■ **Stored data**
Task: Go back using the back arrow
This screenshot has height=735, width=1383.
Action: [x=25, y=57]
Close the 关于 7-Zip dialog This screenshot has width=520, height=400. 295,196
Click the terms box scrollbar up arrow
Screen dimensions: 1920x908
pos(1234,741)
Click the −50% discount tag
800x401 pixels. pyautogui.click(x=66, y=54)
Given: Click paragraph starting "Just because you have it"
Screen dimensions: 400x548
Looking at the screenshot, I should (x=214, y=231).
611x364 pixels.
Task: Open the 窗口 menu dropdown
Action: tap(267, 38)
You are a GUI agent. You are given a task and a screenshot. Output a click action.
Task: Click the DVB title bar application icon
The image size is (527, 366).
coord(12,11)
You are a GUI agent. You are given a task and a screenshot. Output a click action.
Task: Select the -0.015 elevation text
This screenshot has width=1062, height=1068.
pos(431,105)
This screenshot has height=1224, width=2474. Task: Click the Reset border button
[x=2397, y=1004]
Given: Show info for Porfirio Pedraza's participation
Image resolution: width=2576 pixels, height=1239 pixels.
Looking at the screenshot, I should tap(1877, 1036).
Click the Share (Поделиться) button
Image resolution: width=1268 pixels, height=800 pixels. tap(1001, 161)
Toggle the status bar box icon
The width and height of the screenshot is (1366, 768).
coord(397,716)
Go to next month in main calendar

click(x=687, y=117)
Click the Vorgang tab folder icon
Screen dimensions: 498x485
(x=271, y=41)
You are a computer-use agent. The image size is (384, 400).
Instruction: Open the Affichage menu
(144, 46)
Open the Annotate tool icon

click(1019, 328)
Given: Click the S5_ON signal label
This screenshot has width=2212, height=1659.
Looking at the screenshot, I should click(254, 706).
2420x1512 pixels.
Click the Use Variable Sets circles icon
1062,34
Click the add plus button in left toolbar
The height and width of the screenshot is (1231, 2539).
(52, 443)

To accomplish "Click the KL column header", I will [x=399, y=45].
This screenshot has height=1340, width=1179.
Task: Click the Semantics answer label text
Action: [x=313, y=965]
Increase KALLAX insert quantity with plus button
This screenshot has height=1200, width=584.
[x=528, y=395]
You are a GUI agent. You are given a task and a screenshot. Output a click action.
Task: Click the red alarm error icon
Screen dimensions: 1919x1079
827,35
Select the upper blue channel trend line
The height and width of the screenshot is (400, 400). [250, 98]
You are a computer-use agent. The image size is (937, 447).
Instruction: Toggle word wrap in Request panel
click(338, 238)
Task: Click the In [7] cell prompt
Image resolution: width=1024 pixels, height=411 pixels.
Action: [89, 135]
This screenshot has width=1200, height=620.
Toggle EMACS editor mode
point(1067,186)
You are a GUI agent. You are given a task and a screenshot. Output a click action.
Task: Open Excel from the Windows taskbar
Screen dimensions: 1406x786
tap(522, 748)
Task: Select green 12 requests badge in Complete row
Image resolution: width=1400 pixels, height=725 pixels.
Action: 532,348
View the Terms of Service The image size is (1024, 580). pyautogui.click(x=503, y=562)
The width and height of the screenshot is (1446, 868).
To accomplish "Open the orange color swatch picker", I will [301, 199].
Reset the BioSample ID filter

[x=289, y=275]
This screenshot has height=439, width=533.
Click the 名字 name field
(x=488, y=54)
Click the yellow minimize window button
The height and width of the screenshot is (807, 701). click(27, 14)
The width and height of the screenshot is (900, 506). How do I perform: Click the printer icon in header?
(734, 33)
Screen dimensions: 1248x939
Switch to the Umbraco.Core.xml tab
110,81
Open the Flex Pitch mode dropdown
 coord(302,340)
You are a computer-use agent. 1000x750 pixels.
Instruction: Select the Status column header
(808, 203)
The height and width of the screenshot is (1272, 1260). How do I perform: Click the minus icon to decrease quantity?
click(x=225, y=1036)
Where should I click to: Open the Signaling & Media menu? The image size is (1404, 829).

■ **Problem requirements**
Collect every line of the listing above that contains the word "icon", matching case exactly.

■ **Exercise result**
Task: Click the DVB title bar application icon
Toggle the status bar box icon
Click the Vorgang tab folder icon
Open the Annotate tool icon
Click the Use Variable Sets circles icon
Task: Click the red alarm error icon
The width and height of the screenshot is (900, 506). How do I perform: Click the printer icon in header?
The height and width of the screenshot is (1272, 1260). How do I perform: Click the minus icon to decrease quantity?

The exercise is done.